Several key things I try to be consistent at:
- Getting out of my head and not comparing what Master Chen says to what I learned in the past (of course I’m not really there yet);
- Practicing three quality Yilus a day six days a week;
- Listening to my wife when she says I’m looking down (it destroys my posture; I need to find the martial target of each movement and focus on it);
- Looking for problems with my yin/yang balance, constantly maintaining the zhongding rod in my body, making sure the rotational movements are the result of lower body action, seeing if the kua is doing as much as it should and if all the joints are being used as they should be;
- Not doing the power issuing (internal torso stretching) until the part of me that will hit the opponent is first placed into position and locked there;
- Realizing that in the positive circle and everywhere else, the arm follows a line, which requires it to pass through a narrow tube that doesn’t allow the arm to deviate from the line. This requires the elbow to rotate in so it can follow the arm through the narrow tube, not to mention the shoulder and shoulder blades, which also have to pass through their own narrow tubes. The pushing leg stretching out in the opposite direction also has its own narrow tube to pass through to keep it from “tossing.” To pass through a constricting tube all the joints have to be stretched to make them longer and narrower.
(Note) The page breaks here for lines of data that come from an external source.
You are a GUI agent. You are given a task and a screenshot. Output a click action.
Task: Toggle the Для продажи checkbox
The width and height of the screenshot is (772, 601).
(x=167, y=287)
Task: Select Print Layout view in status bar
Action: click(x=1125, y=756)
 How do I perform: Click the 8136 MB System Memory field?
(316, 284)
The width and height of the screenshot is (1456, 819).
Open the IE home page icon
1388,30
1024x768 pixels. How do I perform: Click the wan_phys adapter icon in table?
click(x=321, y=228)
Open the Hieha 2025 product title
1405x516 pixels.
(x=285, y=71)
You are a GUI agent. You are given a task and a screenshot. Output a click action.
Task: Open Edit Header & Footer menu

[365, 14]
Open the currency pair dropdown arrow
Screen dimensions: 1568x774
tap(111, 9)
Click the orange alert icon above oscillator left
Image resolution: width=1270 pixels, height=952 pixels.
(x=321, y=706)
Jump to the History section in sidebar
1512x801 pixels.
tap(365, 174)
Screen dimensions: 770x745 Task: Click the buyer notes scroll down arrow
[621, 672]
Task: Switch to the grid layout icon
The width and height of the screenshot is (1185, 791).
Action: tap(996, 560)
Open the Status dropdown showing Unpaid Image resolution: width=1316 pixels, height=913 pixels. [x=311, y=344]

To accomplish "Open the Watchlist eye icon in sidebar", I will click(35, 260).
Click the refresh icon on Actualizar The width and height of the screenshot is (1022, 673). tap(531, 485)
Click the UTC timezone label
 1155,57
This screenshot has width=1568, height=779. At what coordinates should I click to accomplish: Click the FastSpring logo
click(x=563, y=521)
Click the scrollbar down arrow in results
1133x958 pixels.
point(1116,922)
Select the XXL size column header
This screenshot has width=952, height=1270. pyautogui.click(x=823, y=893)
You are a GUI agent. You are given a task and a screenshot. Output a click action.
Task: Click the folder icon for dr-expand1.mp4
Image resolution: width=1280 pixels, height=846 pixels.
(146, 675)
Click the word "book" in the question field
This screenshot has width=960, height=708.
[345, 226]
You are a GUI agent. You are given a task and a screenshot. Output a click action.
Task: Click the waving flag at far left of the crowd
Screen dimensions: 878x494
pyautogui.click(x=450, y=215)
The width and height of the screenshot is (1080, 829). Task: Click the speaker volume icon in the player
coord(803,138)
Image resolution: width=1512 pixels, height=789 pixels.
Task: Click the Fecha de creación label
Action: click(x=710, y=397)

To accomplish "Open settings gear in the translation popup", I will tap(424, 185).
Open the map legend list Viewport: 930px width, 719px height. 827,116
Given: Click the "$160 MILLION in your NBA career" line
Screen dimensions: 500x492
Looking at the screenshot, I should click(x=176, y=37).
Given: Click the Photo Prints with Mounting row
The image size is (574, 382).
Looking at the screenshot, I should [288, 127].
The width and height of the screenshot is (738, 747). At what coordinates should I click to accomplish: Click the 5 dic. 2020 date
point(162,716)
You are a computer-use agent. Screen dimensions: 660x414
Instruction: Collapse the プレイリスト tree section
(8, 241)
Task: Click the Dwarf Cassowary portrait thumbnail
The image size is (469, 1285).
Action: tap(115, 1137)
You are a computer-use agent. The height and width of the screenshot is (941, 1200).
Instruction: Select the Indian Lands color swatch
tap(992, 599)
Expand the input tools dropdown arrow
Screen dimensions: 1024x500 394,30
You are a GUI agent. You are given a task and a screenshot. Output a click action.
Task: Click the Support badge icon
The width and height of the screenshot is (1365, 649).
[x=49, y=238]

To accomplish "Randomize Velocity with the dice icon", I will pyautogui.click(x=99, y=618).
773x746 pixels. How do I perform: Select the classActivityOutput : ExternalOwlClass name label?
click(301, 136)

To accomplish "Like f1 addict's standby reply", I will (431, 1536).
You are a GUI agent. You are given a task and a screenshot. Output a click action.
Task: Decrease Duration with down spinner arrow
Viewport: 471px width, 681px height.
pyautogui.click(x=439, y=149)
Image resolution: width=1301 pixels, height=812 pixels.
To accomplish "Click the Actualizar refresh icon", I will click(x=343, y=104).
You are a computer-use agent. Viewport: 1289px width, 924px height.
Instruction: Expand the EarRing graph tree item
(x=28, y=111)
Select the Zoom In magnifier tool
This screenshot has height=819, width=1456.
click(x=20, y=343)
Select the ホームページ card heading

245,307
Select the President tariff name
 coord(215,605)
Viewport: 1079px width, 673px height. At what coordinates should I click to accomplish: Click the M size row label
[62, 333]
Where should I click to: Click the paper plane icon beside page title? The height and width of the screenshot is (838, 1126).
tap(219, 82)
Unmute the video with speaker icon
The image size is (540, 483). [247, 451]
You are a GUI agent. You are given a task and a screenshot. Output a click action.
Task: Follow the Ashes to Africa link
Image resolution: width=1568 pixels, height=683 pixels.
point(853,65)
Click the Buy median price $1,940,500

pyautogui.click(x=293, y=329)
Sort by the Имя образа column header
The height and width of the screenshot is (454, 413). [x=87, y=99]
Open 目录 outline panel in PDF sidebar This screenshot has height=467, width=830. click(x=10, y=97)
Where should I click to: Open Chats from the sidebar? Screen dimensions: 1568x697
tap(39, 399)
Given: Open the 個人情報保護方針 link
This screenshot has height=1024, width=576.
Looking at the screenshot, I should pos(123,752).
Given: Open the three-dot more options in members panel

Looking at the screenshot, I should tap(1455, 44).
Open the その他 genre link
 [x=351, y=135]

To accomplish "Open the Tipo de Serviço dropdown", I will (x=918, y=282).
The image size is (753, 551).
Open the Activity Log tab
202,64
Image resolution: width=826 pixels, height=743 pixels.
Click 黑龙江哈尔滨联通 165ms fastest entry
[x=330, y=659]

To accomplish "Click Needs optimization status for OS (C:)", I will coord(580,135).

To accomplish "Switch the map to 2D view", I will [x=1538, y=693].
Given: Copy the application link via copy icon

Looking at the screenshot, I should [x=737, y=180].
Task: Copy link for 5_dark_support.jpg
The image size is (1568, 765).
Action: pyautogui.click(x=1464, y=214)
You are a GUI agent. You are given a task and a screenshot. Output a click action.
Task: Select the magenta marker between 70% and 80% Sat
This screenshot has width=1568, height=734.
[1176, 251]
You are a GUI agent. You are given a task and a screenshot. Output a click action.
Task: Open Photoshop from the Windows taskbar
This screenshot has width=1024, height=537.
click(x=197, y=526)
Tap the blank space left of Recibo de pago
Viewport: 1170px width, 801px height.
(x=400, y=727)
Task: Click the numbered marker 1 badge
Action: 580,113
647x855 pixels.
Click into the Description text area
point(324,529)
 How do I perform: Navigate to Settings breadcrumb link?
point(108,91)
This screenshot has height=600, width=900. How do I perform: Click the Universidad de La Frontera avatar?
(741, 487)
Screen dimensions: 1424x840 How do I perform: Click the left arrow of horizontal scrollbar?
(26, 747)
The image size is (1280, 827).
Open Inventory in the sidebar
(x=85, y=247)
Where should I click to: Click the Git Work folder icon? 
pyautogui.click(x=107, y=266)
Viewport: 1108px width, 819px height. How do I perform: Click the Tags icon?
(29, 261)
- Not giving up when minor disasters strike—like today when I can hardly walk, much less practice, because I dropped a heavy weight on my big toe a few days ago. Instead, I have to find some other tai chi thing to do that I’ve ignored in the past and doesn’t involve my toe.
Anyway, I appreciate Master Chen’s and my wife’s persistence in trying to re-educate me. Despite fighting their efforts for years, I know they’ve been at least partially successful. I’ve made lots of progress and it’s been an exciting journey.